Brow Beat

What Can Go Wrong (or Right) on Live TV? Four Live Landmarks You Can Watch Before Grease.

Clockwise from top left: Fridays; 30 Rock; Armchair Theatre; Playhouse 90.

Screencaps from Hulu, Netflix, the Internet Archive, YouTube

Tonight at 7:00/6:00 Central, FOX will air Grease: Live, the network’s first entry into the live television-musical format recently revived by NBC. Anything can happen on live TV, and although probably nothing will, that’s a huge part of the appeal. While you’re anxiously awaiting the triumph or catastrophe tonight, here are four landmark episodes of live television you can watch right now.

Playhouse 90, “The Comedian,” February 14, 1957

Playhouse 90 was the high-water mark for American live television, with some of the medium’s most talented actors, directors, and writers. “The Comedian” exemplifies this confluence of talent: Rod Serling and Ernst Lehman wrote it, John Frankenheimer directed, and Mickey Rooney stars. Frankenheimer’s restless camera and endlessly inventive staging are the main draw here, but the nastiness at the heart of Rooney’s performance singlehandedly refutes the idea that television antiheroes are something new.

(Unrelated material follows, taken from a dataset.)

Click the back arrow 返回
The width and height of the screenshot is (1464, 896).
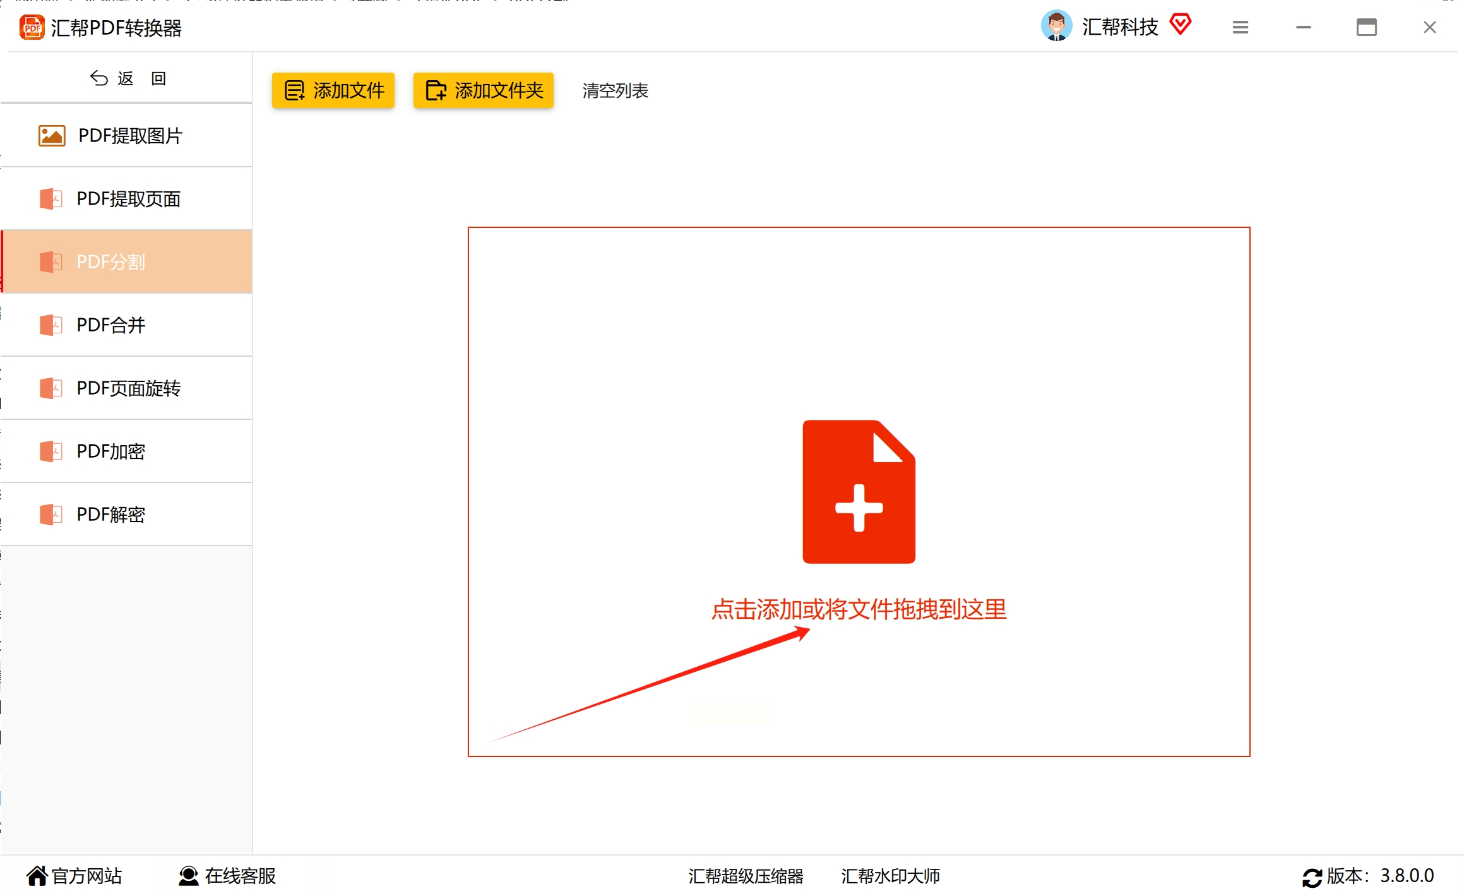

It’s available on the Criterion Collection’s Golden Age of Television disc but can also be found on YouTube.

30 Rock, “Live Show,” October 14, 2010

Starting with ER’s live episode in 1997, many shows have broadcast a single episode live as a stunt. 30 Rock’s two forays into this field are, unsurprisingly, some of the best. “Live Show” was the first of these, filled with meta-jokes about live TV, from Julia Louis-Dreyfus standing in for Tina Fey to Fail Safe-style shaky-cam shots of Matt Damon and Bill Hader flying a plane. The highlight, however, is Chris Parnell crooning his way through an ad for Dr. Leo Spacemen’s erectile dysfunction treatment, a smooth jam CD called “Love Storm.” It’s streaming on Netflix here.

Armchair Theatre, “The Criminals,” December 28, 1958

The U.K.’s long-running Sunday night show Armchair Theatre had the most famous live-television catastrophe on the night of November 30, 1958, when actor Gareth Jones died of a heart attack off-camera in the middle of the broadcast. The actors and director, improvised the remainder of the performance around the missing character. That episode, “Underground,” is lost, but “The Criminals,” from a month later, is available on the Internet Archive here.

Fridays, “Episode 19,” February 20, 1981

No one dies on this episode of Fridays, but everything else that could go wrong did, as guest host Andy Kaufman takes the precarious nature of live broadcasting and drives it straight off a cliff. “I just realized I can do anything I want up here and they can’t do anything to me,” he says in his opening monologue, and the meltdown continues from there, culminating in a fistfight between Kaufman and a pre-Seinfeld Michael Richards. Staged? Real? Who knows, but it’s a great look at Kaufman in his prime, and it’s available on Hulu here.